O Renascimento nórdico é o termo usado para descrever o Renascimento na Europa setentrional, ou, mais amplamente na Europa, com exceção da Península Itálica e da Península Ibérica. Antes de 1450, o humanismo renascentista italiano teve pouca influência fora da Itália. A partir do final do século XV, as ideias difundiram-se por toda a Europa. A consequência disto foi o surgimento do Renascimento na Alemanha, França, Inglaterra, Países Baixos, Polônia e de outros movimentos nacionais e locais com diferentes características e pontos fortes.

Na França, o rei Francisco I importou a arte italiana, subvencionou artistas italianos (incluindo Leonardo da Vinci), e construiu grandes e ricos palácios, dando início ao Renascimento na França. Os centros de comércio como Bruges, no século XV, e Antuérpia, no século XVI, aumentaram o intercâmbio cultural entre a Itália e os Países Baixos, entretanto na Arte, e especialmente na Arquitetura, as influências do Gótico permaneceram presentes até a chegada do Barroco mesmo com o aumento do número de pintores que aderiram ao modelo italiano.[1]
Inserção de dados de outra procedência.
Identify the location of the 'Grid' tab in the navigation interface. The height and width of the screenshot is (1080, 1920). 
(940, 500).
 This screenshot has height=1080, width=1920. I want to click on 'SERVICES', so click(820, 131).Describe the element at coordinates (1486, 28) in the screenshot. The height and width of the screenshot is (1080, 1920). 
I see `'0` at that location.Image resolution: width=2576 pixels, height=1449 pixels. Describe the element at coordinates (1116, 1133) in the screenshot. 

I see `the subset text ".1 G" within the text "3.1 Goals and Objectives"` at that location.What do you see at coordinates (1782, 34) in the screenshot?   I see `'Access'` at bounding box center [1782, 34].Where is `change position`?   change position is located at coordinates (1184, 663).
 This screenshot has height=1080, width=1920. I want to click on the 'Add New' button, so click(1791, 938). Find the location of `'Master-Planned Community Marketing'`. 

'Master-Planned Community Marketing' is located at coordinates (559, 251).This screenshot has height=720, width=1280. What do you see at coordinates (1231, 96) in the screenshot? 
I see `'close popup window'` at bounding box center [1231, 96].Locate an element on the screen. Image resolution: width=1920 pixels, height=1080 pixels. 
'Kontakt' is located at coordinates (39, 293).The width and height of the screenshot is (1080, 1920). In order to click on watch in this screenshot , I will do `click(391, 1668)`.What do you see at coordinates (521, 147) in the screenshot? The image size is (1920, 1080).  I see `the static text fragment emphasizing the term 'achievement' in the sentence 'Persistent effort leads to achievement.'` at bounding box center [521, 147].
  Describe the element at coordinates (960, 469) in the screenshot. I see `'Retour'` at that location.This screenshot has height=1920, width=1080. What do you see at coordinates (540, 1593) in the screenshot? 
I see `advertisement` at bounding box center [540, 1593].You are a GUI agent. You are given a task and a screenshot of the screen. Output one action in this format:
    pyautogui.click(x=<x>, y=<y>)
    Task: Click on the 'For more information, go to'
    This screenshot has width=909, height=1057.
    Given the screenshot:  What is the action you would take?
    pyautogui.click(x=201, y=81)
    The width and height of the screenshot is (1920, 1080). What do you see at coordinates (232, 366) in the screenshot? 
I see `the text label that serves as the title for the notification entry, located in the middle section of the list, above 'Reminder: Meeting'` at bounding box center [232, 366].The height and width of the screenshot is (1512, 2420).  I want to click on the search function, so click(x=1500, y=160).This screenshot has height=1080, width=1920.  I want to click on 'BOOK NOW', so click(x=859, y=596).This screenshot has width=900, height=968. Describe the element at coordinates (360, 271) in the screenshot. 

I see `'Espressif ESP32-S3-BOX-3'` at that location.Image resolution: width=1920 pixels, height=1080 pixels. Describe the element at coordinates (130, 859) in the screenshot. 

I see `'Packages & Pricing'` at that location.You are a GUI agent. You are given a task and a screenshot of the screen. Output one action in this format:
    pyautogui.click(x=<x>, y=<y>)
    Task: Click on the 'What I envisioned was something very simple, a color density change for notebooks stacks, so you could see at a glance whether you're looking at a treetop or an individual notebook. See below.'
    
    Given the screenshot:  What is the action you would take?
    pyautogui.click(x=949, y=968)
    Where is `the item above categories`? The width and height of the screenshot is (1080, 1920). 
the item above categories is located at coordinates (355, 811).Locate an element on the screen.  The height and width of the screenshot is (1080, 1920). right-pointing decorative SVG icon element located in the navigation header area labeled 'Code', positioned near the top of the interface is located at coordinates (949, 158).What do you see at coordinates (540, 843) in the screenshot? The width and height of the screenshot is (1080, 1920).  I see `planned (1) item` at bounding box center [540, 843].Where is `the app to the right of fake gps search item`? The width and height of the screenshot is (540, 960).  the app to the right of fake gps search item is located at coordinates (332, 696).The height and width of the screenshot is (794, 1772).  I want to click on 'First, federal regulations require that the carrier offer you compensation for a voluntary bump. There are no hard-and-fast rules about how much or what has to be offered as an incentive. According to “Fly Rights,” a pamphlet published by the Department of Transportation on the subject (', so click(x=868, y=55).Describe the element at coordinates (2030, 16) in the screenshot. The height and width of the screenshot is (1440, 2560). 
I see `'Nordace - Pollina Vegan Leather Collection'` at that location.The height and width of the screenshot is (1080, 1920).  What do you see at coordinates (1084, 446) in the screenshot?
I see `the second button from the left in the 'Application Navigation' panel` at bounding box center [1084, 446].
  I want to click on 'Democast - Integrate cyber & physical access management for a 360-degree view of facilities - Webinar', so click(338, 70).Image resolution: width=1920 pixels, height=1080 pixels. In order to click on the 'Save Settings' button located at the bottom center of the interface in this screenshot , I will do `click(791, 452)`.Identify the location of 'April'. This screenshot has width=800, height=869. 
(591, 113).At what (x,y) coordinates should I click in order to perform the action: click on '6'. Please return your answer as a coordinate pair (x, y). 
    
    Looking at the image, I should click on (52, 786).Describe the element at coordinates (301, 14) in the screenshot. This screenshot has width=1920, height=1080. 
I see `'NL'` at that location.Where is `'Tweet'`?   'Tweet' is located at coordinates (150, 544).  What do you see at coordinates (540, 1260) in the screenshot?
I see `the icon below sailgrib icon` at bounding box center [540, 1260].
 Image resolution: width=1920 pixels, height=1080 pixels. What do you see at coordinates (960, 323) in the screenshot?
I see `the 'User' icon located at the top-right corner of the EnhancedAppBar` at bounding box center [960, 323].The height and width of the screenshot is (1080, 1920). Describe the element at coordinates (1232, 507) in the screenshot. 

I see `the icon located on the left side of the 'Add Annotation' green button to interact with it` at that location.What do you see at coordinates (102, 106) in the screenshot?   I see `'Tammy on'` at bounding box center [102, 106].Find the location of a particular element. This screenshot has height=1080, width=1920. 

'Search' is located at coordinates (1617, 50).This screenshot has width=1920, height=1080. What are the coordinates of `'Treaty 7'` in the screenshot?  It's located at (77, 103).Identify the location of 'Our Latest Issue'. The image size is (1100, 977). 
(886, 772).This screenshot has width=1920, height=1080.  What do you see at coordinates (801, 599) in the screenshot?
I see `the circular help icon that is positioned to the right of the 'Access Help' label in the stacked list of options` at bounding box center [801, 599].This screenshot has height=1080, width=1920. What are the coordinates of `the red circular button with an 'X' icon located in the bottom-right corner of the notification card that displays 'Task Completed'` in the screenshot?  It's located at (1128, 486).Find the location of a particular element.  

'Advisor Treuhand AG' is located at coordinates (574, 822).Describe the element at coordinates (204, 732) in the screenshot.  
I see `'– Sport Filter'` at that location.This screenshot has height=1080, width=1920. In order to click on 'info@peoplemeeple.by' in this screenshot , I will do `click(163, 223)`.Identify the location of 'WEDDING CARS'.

As universidades e o livro impresso ajudaram a difundir o espírito do movimento que se espalhou pela França, Países Baixos e Sacro Império Romano-Germânico e, em seguida, pela Escandinávia e por último Inglaterra, no final do século XVI. Escritores e humanistas, tais como François Rabelais, Pierre de Ronsard e Erasmo de Roterdã foram grandemente influenciados pelo modelo da Renascença italiana e fizeram parte do mesmo movimento intelectual. Durante o Renascimento na Inglaterra, que coincidiu com o Período Elisabetano, escritores como William Shakespeare e Christopher Marlowe, produziram trabalhos de influência duradoura. O Renascimento chegou à Polônia diretamente trazido da Itália por artistas de Florença e dos Países Baixos, dando início ao Renascimento na Polônia.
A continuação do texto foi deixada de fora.